------ RECORDED INFORMATION

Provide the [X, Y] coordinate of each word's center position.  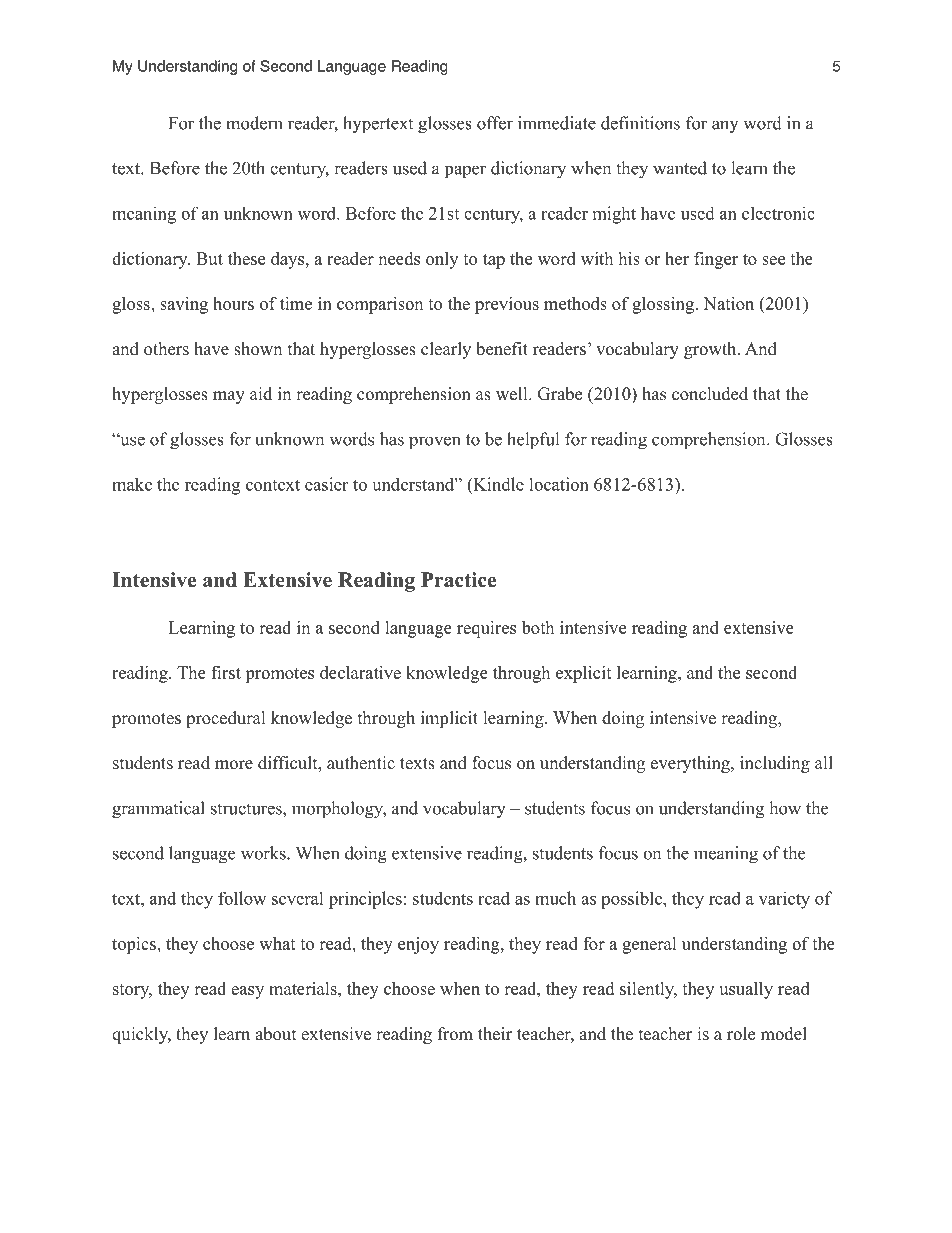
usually [746, 990]
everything [691, 764]
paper [465, 172]
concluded [710, 394]
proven [434, 442]
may [229, 397]
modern [254, 123]
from [455, 1034]
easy [247, 992]
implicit [449, 719]
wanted [680, 168]
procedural [226, 719]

------------

*AIM OF THE TASK*
Output the data above line for line, with no changes, and omit the pictures from your answer.

*THE SOLUTION*
Provide the [X, Y] coordinate of each word's center position.  
usually [746, 990]
everything [691, 764]
paper [465, 172]
concluded [710, 394]
proven [434, 442]
may [229, 397]
modern [254, 123]
from [455, 1034]
easy [247, 992]
implicit [449, 719]
wanted [680, 168]
procedural [226, 719]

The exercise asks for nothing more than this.